Quand la plupart des gens parlent à propos de la monnaie-hélicoptère, ils imaginent (…) une banque centrale envoyant un chèque à "chacun" par la poste ou transmettant une certaine somme de monnaie à chaque individu d’une autre manière. C’est ce que les économistes appellent un "impôt censitaire négatif" (reverse lump sum tax ou reverse poll tax) : le montant que vous recevez est indépendant de votre revenu. C’est donc très différent d’une réduction d’impôt traditionnelle. En pratique, la banque centrale ne peut seulement faire cela qu’avec la coopération des gouvernements. Elle ne voudrait pas prendre la décision de définir ce que "chacun" désigne. (Devons-nous inclure les enfants ou non ? Comment trouvons-nous une personne en particulier ?) Mais une fois que ces détails sont réglés, un système pourrait être mis en place et la banque centrale pourrait s’y appuyer n’importe quand à sa guise.

Bernanke suggère une alternative. La banque centrale fixe tout d’abord de son côté une somme de monnaie nouvellement créée et les autorités budgétaires la dépensent comme elles le désirent. Elles peuvent utiliser toute la monnaie pour construire des ponts ou des écoles plutôt que pour la donner aux individus. Il peut y avoir deux raisons d’émettre de la monnaie-hélicoptère de cette manière. Premièrement, pour certaines raisons, les autorités budgétaires sont réticentes à dépenser si elles ont à financer leurs dépenses en émettant davantage de dette, donc cela peut leur permettre de dépasser cette contrainte (qu’elles se sont imposées à elles-mêmes en temps normal). Deuxièmement, une relance budgétaire financée par voie monétaire peut être plus expansionniste qu’une expansion budgétaire financée par endettement. Laissons de côté ce second avantage, dans la mesure où le premier suffit dans un monde obsédé par la dette publique.
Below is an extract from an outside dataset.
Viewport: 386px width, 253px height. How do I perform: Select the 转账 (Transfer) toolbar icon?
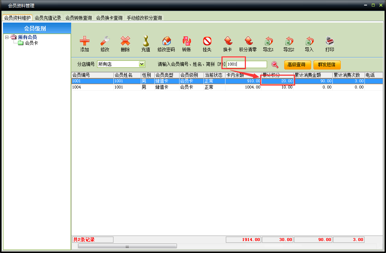pyautogui.click(x=186, y=41)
J’ai parlé de quelque chose d’assez similaire par le passé (tout d’abord ici), ce que j’ai appelé la monnaie-hélicoptère démocratique. Cette notion semble appropriée pour le schéma de Bernanke, parce que le gouvernement élu décide de la forme de la relance budgétaire. La différence entre ce dont j’ai parlé par le passé en employant ce terme et l’idée de Bernanke est que, dans mon schéma, les autorités budgétaires et la banque centrale se parlent avant de décider combien de monnaie doit être créée et quelles dépenses elle financera (bien que l’initiative vient toujours de la banque centrale, et ne serait possible que dans une récession où les taux d’intérêt nominaux sont à leur borne inférieure zéro). La raison pour laquelle je pense qu’il serait préférable que les autorités monétaires et budgétaires communiquent entre elles est simplement que cela aiderait la banque centrale à déterminer combien de monnaie elle aurait à créer.

Imaginons, par exemple, que vous ayez une autorité budgétaire dans un pays qui désire dépenser la monnaie sur des projets d’investissement public prêts à être lancés et une autorité budgétaire, dans un second pays, qui désire dépenser cette monnaie dans une réduction d’impôt temporaire pour les riches. Ces deux formes de relance n’ont pas le même impact sur la demande et la production. Si les deux économies sont dans la même situation conjoncturelle, alors la banque centrale du pays où les impôts sont réduits aurait à créer plus de monnaie que la banque centrale du second pays en aurait à créer.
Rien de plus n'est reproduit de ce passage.